The first published references I have been able to find in the US are:
The Mafiusi of Sicily. The Atlantic monthly. / Volume 37, Issue 219 Publisher: Atlantic Monthly Co. Publication Date: January 1876 City: Boston
"THE SARACENS IN ITALY ." LITTELL¹S LIVING AGE, Fifth Series, ~Volume i~iii, No. 1783. ‹ August 17, 1878.
"Italian Immigrants," Harper's Weekly, November 23, 1889, page 939. The latter reference was posted on the H-Itam list. Regrettably, I did not write down the name of the "poster" or the source.
"LYNCH LAW AND UNRESTRICTED IMMIGRATION." BY THE HON. HENRY CABOT LODGE, REPRESENTATIVE IN CONGRESS FROM MASSACHUSETTS. The North American review. / Volume 152, Issue 414. University of Northern Iowa Publication Date: May 1891
"The mafia and what led to the Lynching," Harper's Weekly, Vol35(March 28, 1891): 602-612.: By 1891 the references to the mafia, in particular in reference to the New Orleans lynching, are almost too numerous to cite.
The tone of these articles varies quite a bit. Some are almost anthropological and merely try to describe the "phenomenon," others are sympathetic to the plight of Italians in Southern Italy and to that of Italian immigrants, while others still can only be described as scurrilous and essentially racist.
Given the current controversy over the use of the term by President Bush and Senator Biden, and the controversy over its meaning, I found the following article to be interesting.

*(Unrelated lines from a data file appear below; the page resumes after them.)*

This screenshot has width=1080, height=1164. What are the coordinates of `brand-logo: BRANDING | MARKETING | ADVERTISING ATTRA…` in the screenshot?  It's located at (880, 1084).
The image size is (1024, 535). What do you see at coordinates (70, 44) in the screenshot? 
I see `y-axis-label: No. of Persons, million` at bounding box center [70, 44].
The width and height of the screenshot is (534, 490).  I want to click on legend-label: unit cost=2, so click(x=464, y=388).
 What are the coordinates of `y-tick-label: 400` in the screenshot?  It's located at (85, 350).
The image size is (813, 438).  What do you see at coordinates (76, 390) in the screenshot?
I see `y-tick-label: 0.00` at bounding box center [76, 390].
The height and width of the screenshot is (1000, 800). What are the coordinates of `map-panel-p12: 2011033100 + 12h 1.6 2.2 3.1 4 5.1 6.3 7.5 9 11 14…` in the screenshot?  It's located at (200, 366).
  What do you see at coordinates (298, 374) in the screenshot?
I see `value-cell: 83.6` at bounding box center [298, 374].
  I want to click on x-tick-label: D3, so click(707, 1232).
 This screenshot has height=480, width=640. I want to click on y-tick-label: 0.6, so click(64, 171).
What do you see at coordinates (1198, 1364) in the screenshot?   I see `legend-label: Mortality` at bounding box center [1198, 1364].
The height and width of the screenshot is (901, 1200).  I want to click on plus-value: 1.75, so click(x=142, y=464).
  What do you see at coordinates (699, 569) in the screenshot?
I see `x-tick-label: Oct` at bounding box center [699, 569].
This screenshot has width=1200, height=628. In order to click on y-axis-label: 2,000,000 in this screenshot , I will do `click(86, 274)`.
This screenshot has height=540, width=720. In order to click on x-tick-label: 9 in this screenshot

A History Of The Last Quarter-Century In The United States. V. "The United States Will Pay", by E. Benjamin Andrews: pp. 71-91. Charles Scribner's Sons Publication Date: July, 1895
The article talks about the criminal exploits of the notorious and murderous Irish gang, the Molly Maguires. What is interesting and ironic is that, already in 1895, the author, uses the word Mafia to refer to the Molly Maguires. He writes:
"The principal honor of exposing and suppressing this Pennsylvania Mafia is due to Hon. Franklin B. Gowen, a law- yer, at the time President of the Penn-
sylvania and Reading Coal and Iron Co.
Knowing the uselessness of attempting the work with the local police, he, in 1873, secured from Pinkerton's Detective Agency in Chicago the services of one James MeParlan, a young Irishman of phenomenal tact and grit, to go among the Mollies as a secret detective."
It is, in other words, rather clear, that by 1895 the word Mafia could be used as a generic term to refer to criminals of any ethnic group. What is regrettable is that both the president and the senator chose to use the word in a context that made it clear that they were referring to the historical Italian American Mafia, regrettable because it suggests that they are as ignorant about the true state of organized crime in this country as they were to the true nature of the terrorist threats.
Because, while it is rather clear from the context that both the president and the senator were referring to the Italian American Mafia, this article written in 1895, uses the term Mafia to refer to Irish American criminals.